Equally useful is learning to manage complex emotions, as is guilt. Here are some aspects that can help us in this regard:

  • Guilt is a mechanism by which we make a moral judgment about our behavior, feeling or thinking. We assume that there is something wrong with us. However, one detail must be kept in mind: anxiety is not a defect, it is not a scourge or a shame. It is a psychological condition that we can and must manage by making a commitment to ourselves.
  • We need to stop being our own judges. By punishing ourselves with constant guilt, anxiety will only grow. It is time to treat ourselves with kindness, working on strengthening self-esteem, self-confidence and assertiveness.

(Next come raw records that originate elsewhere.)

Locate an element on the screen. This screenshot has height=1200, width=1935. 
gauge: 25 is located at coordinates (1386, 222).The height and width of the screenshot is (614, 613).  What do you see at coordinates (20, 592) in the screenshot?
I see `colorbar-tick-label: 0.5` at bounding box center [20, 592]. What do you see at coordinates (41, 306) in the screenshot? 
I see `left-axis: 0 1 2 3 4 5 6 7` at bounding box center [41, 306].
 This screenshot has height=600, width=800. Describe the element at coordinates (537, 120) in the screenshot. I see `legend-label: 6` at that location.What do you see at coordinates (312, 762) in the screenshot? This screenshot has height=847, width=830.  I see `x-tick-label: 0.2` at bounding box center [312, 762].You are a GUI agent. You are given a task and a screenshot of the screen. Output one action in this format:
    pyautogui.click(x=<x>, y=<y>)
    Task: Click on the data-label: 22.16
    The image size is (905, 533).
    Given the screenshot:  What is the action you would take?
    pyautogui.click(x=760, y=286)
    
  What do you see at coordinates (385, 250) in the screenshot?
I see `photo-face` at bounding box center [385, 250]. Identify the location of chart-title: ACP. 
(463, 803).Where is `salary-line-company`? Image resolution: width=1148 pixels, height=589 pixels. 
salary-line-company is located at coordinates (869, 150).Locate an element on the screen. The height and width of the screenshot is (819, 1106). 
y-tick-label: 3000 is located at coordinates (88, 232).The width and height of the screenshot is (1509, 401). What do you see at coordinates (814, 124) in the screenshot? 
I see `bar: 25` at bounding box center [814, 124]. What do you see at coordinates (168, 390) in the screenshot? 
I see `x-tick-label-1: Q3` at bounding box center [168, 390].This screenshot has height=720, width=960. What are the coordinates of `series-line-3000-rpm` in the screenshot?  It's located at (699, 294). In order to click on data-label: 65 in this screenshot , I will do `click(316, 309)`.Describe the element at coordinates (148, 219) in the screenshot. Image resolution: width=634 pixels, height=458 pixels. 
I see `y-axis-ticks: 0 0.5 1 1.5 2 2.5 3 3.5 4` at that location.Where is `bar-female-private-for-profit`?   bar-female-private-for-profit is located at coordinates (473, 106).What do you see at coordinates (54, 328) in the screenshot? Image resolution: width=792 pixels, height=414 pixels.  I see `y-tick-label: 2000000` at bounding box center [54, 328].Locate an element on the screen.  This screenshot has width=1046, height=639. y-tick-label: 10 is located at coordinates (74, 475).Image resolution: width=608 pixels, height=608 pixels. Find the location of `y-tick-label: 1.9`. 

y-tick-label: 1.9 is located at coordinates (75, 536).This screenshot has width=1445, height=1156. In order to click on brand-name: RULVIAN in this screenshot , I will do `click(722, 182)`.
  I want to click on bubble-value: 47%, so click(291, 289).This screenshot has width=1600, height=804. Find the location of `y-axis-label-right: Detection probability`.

  • Guilt is fueled by worry. The more we give rise to our worries, the greater becomes the ball of obsessive and often illogical thoughts that feed the sense of guilt. We need to reduce the volume of worry by focusing the mind on other rewarding tasks and activities.

Finally, as Oscar Wilde used to say, one of the worst nightmares of life is to suffer for one's sins. Let's get rid of this burden that very often feeds anxious states.